A dívida atual no pagamento de precatórios é de cerca de R$ 60 bilhões. A inadimplência não é novidade, e os Poderes Legislativo e Judiciário ainda não encontraram uma maneira de obrigar os Estados e municípios a pagarem seus credores, o que faz crescer esta dívida.
Os credores dispõem de três instrumentos para “acelerar” o recebimento desses recursos e amenizar o famoso ditado: “Devo, não nego. Pago quando puder”. São eles: negociação do precatório para uso em compensação tributária; aplicação de multa de 20% sobre o valor do precatório em atraso por descumprimento de decisão judicial; e a possibilidade de seqüestro dos valores decorrentes de precatórios nos casos em que o favorecido demonstra grave estado de saúde.
A multa por descumprimento de decisão judicial foi criada pela Lei nº 10.358, de 2001, que alterou o CPC (Código de Processo Civil) e fixou o valor de 20% como percentual máximo.
Várias decisões, em diversos Estados, já foram proferidas utilizando a aplicação da multa e a possibilidade de seqüestro de bens quando comprovada doença grave. Porém são decisões isoladas e muitas vezes os critérios utilizados pelo juiz são subjetivos. Por exemplo, o critério “doença grave” não é o mesmo utilizado para isenção de imposto de renda e acaba dependendo de interpretação caso a caso.
Com relação à multa, tal tese vinha sendo acolhida pelo Tribunal de Justiça do Rio Grande do Sul e ratificada pelo Superior Tribunal de Justiça, não tendo sido aplicada ainda em São Paulo, que aceita os pedidos de seqüestro apenas nos casos em que fica comprovada a quebra da ordem cronológica dos precatórios.
Em São Paulo, apenas a negociação do precatório para uso em compensação tributária, que depende apenas da vontade das partes, se mostra como uma hipótese absolutamente possível e eficaz.
Agora, o próprio tribunal gaúcho dá sinais de recuo. No último dia 29 de dezembro, a 2ª Câmara Cível do TJ-RS publicou uma decisão confirmando nova posição do tribunal em favor de valores mais baixos.
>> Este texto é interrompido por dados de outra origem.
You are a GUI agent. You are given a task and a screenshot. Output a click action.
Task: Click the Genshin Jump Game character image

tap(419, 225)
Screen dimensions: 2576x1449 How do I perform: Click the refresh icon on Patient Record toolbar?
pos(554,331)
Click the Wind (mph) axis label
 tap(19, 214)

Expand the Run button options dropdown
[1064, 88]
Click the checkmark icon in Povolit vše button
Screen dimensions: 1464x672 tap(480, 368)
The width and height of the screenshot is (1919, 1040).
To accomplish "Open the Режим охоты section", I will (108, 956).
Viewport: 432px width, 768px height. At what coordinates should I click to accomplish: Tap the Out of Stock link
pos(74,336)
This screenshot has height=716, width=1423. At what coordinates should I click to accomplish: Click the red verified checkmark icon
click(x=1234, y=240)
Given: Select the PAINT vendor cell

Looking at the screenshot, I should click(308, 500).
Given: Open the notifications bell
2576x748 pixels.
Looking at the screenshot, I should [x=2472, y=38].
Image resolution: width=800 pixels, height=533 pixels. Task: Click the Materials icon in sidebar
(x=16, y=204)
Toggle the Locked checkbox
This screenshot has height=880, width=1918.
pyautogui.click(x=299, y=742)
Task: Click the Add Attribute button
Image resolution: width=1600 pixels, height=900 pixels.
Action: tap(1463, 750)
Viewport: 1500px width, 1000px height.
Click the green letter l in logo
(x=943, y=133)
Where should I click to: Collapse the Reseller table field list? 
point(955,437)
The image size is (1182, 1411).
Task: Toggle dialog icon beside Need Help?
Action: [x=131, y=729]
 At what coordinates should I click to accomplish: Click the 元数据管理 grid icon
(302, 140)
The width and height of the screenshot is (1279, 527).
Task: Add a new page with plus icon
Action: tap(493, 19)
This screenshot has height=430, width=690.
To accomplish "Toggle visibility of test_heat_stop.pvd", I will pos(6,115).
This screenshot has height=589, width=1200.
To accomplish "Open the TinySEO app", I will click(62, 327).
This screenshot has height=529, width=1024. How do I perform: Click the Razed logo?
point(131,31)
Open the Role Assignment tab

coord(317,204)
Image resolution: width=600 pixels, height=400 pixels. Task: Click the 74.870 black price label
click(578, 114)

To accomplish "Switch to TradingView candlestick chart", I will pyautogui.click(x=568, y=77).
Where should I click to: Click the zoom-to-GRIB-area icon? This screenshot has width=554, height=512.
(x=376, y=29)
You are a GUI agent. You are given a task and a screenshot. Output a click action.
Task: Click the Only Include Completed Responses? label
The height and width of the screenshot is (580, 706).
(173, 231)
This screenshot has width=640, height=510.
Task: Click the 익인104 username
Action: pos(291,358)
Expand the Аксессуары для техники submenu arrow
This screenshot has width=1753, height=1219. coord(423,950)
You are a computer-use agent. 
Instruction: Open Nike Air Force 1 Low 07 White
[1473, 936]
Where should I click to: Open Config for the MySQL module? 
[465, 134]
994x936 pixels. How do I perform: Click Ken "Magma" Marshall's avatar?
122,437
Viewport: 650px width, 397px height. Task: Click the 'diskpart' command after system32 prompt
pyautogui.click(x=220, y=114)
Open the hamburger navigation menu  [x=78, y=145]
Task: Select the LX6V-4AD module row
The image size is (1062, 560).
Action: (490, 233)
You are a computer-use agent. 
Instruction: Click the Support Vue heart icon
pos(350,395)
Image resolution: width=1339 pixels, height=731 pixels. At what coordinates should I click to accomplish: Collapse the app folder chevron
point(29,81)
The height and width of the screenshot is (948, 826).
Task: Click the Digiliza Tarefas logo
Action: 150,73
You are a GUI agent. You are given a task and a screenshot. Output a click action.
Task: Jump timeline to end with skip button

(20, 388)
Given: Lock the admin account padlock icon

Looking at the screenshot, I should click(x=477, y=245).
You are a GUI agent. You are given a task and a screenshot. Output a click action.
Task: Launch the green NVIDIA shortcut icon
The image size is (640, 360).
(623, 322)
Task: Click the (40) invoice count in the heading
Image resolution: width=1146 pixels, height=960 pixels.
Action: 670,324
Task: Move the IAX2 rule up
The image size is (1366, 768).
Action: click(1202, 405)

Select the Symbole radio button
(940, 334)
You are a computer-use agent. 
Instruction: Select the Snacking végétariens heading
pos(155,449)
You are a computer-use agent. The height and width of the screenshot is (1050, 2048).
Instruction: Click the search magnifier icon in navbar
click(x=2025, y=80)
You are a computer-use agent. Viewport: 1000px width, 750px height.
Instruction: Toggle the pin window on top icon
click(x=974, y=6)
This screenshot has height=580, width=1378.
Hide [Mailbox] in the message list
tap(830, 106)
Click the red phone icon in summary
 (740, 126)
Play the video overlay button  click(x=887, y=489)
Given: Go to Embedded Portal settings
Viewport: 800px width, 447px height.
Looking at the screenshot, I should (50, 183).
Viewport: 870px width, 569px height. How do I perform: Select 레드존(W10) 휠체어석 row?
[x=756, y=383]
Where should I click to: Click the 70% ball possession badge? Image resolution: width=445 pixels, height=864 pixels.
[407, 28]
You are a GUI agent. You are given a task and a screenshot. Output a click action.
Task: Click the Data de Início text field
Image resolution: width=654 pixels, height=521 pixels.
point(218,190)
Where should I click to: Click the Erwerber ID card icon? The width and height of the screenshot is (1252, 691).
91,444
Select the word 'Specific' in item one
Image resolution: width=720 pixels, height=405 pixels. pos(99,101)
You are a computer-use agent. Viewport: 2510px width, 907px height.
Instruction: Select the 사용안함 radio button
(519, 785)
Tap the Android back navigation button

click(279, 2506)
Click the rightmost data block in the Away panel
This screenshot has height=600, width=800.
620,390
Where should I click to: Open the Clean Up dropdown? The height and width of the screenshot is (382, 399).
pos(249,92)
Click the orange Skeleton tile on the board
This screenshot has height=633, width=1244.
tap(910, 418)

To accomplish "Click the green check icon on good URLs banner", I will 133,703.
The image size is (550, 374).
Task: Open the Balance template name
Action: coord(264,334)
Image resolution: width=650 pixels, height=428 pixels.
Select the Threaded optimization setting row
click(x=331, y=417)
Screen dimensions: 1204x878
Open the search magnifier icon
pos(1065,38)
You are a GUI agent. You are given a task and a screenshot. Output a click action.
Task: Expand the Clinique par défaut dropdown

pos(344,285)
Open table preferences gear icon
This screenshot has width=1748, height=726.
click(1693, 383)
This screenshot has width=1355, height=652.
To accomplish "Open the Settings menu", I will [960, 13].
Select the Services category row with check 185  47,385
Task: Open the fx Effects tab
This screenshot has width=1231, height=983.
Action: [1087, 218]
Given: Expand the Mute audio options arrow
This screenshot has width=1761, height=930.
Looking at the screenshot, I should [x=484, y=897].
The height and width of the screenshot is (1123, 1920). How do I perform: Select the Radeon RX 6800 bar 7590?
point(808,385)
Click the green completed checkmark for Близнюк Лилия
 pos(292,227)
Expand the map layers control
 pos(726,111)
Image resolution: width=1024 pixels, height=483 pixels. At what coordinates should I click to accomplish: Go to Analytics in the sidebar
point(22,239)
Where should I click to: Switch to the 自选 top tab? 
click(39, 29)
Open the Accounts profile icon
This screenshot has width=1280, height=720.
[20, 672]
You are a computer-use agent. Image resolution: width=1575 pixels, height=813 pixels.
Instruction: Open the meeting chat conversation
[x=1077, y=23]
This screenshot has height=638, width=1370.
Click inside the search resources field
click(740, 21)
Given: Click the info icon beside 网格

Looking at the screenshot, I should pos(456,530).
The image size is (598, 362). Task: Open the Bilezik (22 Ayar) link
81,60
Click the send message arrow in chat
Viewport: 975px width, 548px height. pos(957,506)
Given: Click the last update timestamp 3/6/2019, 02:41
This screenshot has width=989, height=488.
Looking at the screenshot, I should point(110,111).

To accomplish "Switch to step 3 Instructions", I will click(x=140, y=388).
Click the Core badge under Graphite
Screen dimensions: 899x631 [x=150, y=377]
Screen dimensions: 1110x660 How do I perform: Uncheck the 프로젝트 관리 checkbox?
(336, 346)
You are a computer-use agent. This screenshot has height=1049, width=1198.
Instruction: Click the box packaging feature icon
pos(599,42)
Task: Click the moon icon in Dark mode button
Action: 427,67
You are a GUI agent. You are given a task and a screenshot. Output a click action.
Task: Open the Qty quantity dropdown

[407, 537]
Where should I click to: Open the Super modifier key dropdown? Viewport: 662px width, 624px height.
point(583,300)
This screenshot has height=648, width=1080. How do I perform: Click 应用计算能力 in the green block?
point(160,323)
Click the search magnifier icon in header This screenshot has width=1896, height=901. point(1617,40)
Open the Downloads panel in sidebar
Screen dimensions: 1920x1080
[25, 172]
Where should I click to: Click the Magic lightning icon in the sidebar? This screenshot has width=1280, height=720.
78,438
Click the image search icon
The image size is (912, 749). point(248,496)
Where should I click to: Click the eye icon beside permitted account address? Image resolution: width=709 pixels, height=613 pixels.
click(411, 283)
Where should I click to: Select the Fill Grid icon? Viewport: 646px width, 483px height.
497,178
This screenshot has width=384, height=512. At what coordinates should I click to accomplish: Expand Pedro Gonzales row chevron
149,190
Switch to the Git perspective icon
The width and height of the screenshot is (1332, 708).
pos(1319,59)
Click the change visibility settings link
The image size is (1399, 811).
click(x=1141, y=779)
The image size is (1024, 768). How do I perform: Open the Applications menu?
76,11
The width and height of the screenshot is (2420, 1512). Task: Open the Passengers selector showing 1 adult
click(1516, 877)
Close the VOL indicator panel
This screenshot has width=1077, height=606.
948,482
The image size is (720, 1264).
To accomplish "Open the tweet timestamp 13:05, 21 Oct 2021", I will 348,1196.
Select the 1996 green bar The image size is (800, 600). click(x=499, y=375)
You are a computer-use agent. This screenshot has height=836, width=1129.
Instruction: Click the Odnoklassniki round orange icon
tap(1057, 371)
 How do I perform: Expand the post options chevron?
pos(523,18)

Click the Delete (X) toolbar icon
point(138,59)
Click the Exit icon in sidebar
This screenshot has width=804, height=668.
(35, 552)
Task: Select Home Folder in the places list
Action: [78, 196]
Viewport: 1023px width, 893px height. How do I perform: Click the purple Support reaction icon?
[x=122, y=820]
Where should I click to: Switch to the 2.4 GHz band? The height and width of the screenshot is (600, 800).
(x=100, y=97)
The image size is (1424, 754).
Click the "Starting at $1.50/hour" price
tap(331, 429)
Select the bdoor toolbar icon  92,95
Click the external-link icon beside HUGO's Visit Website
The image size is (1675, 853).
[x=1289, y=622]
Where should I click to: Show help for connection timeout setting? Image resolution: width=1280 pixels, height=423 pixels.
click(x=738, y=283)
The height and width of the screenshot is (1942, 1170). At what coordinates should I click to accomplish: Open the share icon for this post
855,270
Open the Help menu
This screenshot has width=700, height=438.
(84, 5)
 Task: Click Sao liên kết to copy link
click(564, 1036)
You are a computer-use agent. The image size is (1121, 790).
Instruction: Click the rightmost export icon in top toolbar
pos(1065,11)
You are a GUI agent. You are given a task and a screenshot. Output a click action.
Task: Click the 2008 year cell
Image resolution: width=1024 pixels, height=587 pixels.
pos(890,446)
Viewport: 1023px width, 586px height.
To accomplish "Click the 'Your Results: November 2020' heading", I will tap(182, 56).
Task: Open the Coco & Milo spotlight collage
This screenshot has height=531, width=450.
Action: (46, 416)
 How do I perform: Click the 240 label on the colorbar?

Aplicando o princípio do “voto médio”, a câmara somou um voto em favor da multa de 20%, um contrário à multa e um pelo valor de 1% e acabou concluindo pelo menor valor. O Judiciário não pode se render ao lobby dos entes públicos. Deve fazer valer a multa máxima, pois este parece ser mecanismo que “preocupa” os governantes.
De modo geral, vêm crescendo e se proliferando as decisões que aplicam sanções e que visam compelir Estados e municípios a pagarem os precatórios, formando, assim, jurisprudência. Embora a jurisprudência não vincule os julgadores em suas decisões, em decorrência do princípio do “livre convencimento do juiz”, acaba por corroborar as teses pelas quais os advogados vêm há anos lutando, com o objetivo de fixar um entendimento pacífico dentro do Judiciário.
Segundo o STF (Supremo Tribunal Federal), Estados e Distrito Federal devem R$ 42 bilhões em precatórios. Do total, R$ 23 bilhões são precatórios alimentares, que envolvem salários, proventos e pensões. Os outros R$ 19 bilhões são precatórios não-alimentares, decorrentes, por exemplo, de desapropriação de terras e imóveis. Os débitos totais de São Paulo e Rio, por exemplo, são de, respectivamente, R$ 12,2 bilhões e R$ 1,3 bilhão. O Estado do Rio Grande do Sul deve R$ 2,6 bilhões.
Porém a única maneira de sanear este “calote público” seria uma intervenção dos Poderes juntos aos inadimplentes. A falta de punição aos governantes é a fonte do crescimento da dívida. Que o Judiciário continue ao lado do credor.